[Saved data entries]

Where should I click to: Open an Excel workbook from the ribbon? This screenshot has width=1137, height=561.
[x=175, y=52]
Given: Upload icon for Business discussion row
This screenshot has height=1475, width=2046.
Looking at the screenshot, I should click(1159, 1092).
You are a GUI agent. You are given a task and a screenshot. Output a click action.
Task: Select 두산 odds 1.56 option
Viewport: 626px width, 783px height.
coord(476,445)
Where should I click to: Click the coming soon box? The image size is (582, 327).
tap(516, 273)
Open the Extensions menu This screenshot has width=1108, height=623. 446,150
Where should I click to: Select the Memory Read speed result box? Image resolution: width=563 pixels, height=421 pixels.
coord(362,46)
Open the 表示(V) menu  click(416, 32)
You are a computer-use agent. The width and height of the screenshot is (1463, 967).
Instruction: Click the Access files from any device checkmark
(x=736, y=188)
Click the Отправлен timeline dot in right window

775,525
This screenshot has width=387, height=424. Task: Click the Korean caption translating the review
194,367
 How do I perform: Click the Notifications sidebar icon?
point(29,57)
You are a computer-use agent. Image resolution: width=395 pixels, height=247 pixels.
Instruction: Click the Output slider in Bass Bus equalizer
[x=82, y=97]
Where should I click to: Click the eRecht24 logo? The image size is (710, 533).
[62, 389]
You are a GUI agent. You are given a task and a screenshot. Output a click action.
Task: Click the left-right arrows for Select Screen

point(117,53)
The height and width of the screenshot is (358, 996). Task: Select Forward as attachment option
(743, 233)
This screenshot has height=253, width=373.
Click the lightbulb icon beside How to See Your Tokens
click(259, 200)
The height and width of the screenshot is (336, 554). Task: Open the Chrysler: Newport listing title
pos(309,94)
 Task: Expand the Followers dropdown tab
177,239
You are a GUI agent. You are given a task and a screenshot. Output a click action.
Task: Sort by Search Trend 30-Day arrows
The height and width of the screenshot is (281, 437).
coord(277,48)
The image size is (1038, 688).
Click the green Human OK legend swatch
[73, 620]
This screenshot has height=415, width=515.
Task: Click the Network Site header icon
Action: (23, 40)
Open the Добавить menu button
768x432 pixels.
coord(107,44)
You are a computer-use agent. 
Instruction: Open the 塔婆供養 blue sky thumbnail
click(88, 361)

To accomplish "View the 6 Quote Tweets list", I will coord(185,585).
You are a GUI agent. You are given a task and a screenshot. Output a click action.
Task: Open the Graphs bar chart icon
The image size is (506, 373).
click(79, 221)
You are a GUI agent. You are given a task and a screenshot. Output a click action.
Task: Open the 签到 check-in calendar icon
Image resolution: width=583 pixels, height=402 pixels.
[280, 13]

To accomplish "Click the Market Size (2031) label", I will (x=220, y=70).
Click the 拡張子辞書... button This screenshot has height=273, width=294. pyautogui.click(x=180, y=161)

[TASK ITEM] Write the records out once more, word for word.

[RESPONSE FOR THIS EXERCISE]
Where should I click to: Open an Excel workbook from the ribbon? This screenshot has width=1137, height=561.
[x=175, y=52]
Given: Upload icon for Business discussion row
This screenshot has height=1475, width=2046.
Looking at the screenshot, I should click(1159, 1092).
You are a GUI agent. You are given a task and a screenshot. Output a click action.
Task: Select 두산 odds 1.56 option
Viewport: 626px width, 783px height.
coord(476,445)
Where should I click to: Click the coming soon box? The image size is (582, 327).
tap(516, 273)
Open the Extensions menu This screenshot has width=1108, height=623. 446,150
Where should I click to: Select the Memory Read speed result box? Image resolution: width=563 pixels, height=421 pixels.
coord(362,46)
Open the 表示(V) menu  click(416, 32)
You are a computer-use agent. The width and height of the screenshot is (1463, 967).
Instruction: Click the Access files from any device checkmark
(x=736, y=188)
Click the Отправлен timeline dot in right window

775,525
This screenshot has width=387, height=424. Task: Click the Korean caption translating the review
194,367
 How do I perform: Click the Notifications sidebar icon?
point(29,57)
You are a computer-use agent. Image resolution: width=395 pixels, height=247 pixels.
Instruction: Click the Output slider in Bass Bus equalizer
[x=82, y=97]
Where should I click to: Click the eRecht24 logo? The image size is (710, 533).
[62, 389]
You are a GUI agent. You are given a task and a screenshot. Output a click action.
Task: Click the left-right arrows for Select Screen

point(117,53)
The height and width of the screenshot is (358, 996). Task: Select Forward as attachment option
(743, 233)
This screenshot has height=253, width=373.
Click the lightbulb icon beside How to See Your Tokens
click(259, 200)
The height and width of the screenshot is (336, 554). Task: Open the Chrysler: Newport listing title
pos(309,94)
 Task: Expand the Followers dropdown tab
177,239
You are a GUI agent. You are given a task and a screenshot. Output a click action.
Task: Sort by Search Trend 30-Day arrows
The height and width of the screenshot is (281, 437).
coord(277,48)
The image size is (1038, 688).
Click the green Human OK legend swatch
[73, 620]
This screenshot has height=415, width=515.
Task: Click the Network Site header icon
Action: (23, 40)
Open the Добавить menu button
768x432 pixels.
coord(107,44)
You are a computer-use agent. 
Instruction: Open the 塔婆供養 blue sky thumbnail
click(88, 361)

To accomplish "View the 6 Quote Tweets list", I will coord(185,585).
You are a GUI agent. You are given a task and a screenshot. Output a click action.
Task: Open the Graphs bar chart icon
The image size is (506, 373).
click(79, 221)
You are a GUI agent. You are given a task and a screenshot. Output a click action.
Task: Open the 签到 check-in calendar icon
Image resolution: width=583 pixels, height=402 pixels.
[280, 13]

To accomplish "Click the Market Size (2031) label", I will (x=220, y=70).
Click the 拡張子辞書... button This screenshot has height=273, width=294. pyautogui.click(x=180, y=161)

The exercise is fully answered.